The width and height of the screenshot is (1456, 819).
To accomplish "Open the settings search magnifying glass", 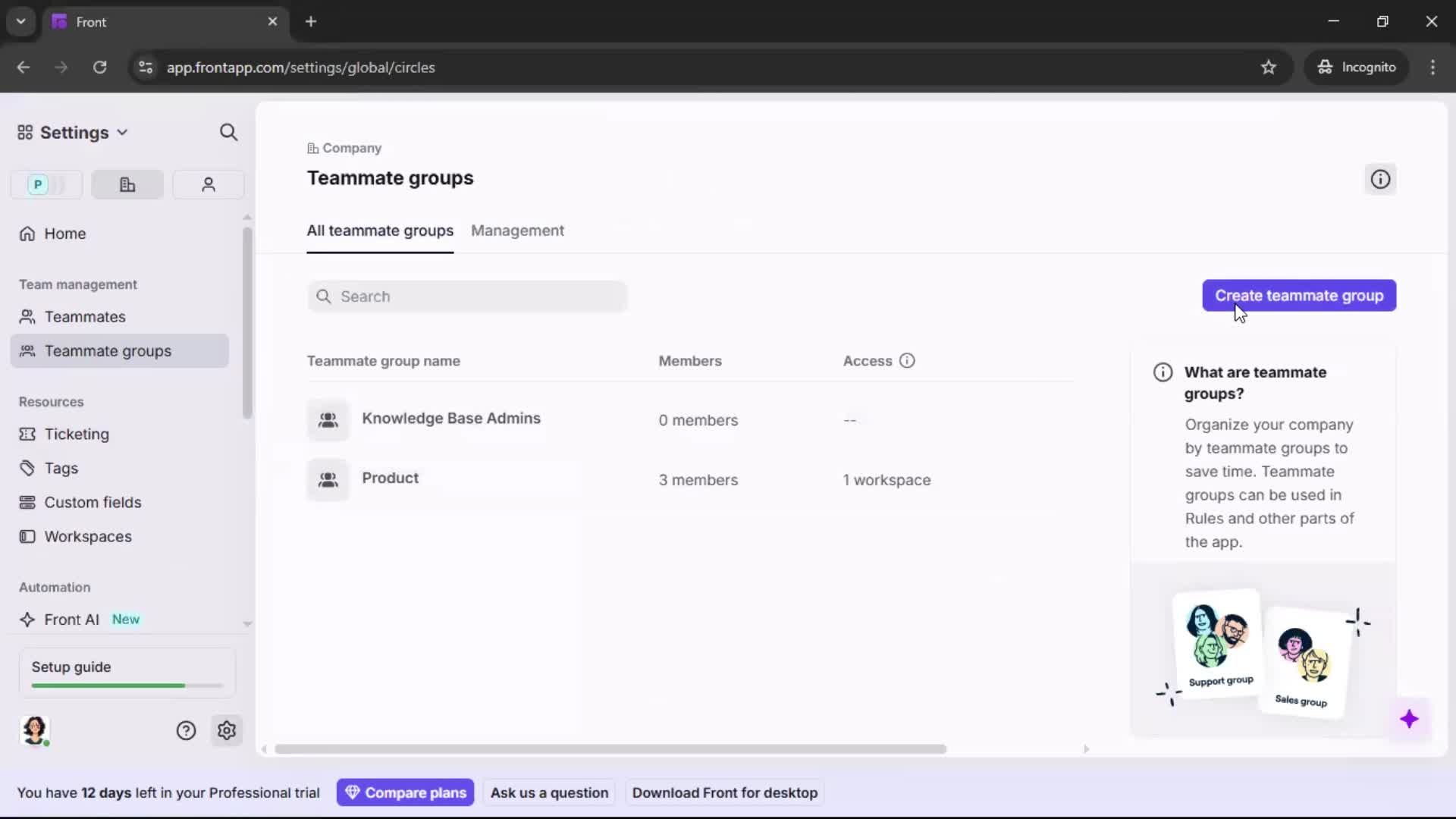I will pyautogui.click(x=229, y=132).
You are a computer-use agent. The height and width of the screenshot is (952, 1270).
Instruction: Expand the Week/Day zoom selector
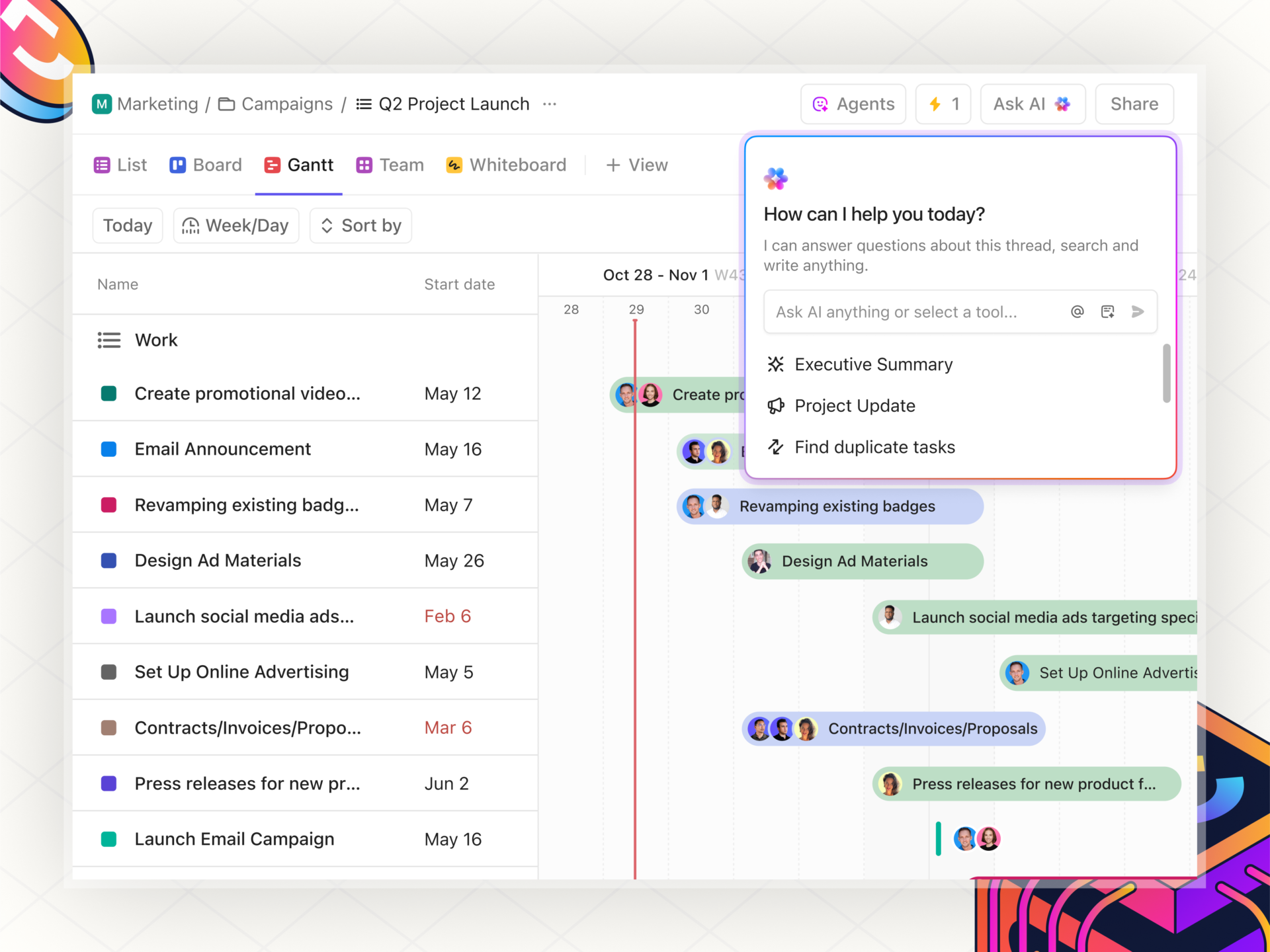(236, 225)
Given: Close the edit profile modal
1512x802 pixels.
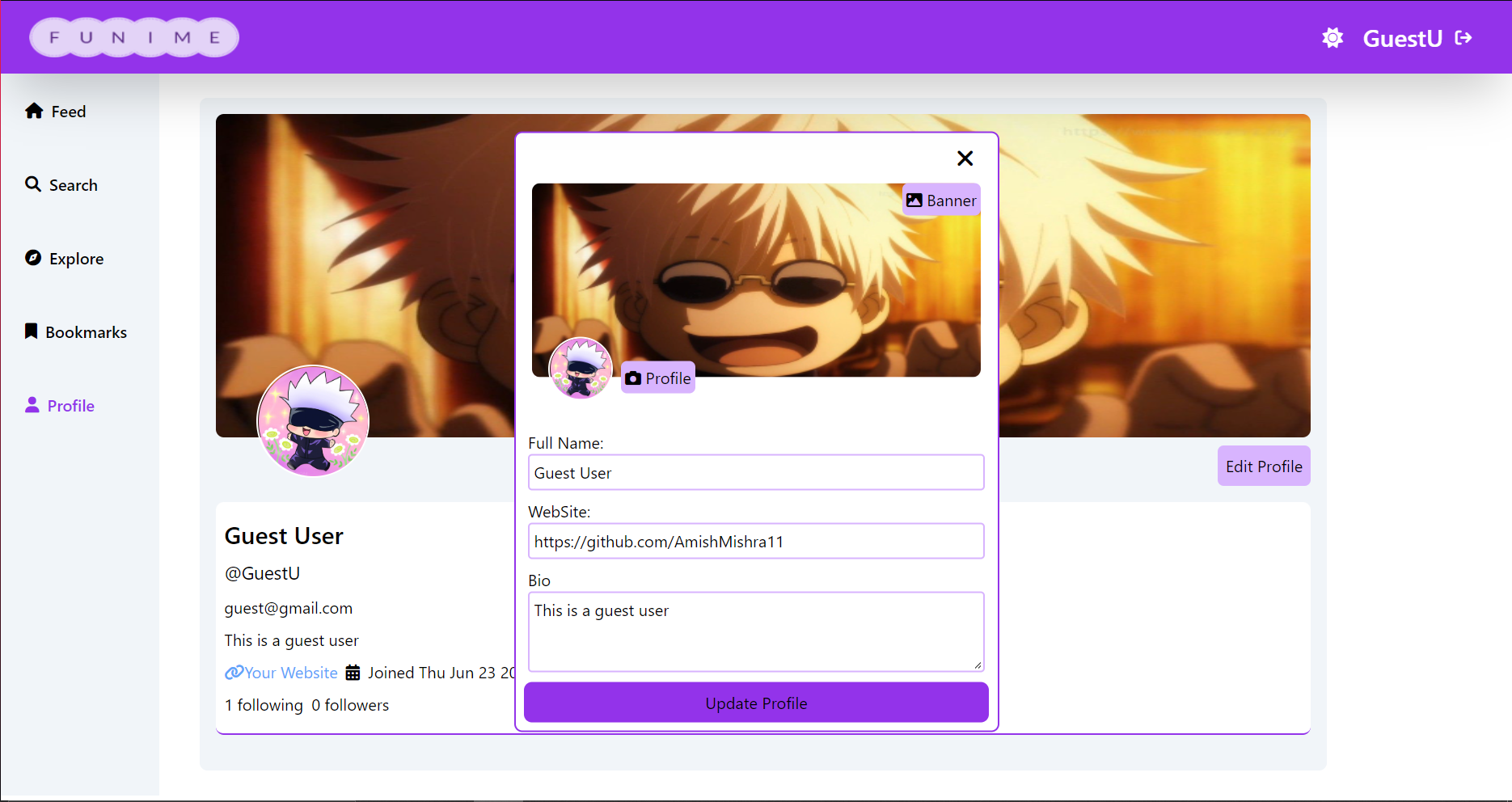Looking at the screenshot, I should [965, 158].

▬▬▬

» **Task requirements**: Because the copy must hold no pictures, return only the lines that run from the line containing "Instruction: Expand the" to the end of the data above, each exactly as it stands.

» **The completed task**:
Instruction: Expand the Week/Day zoom selector
(236, 225)
Given: Close the edit profile modal
1512x802 pixels.
Looking at the screenshot, I should [965, 158].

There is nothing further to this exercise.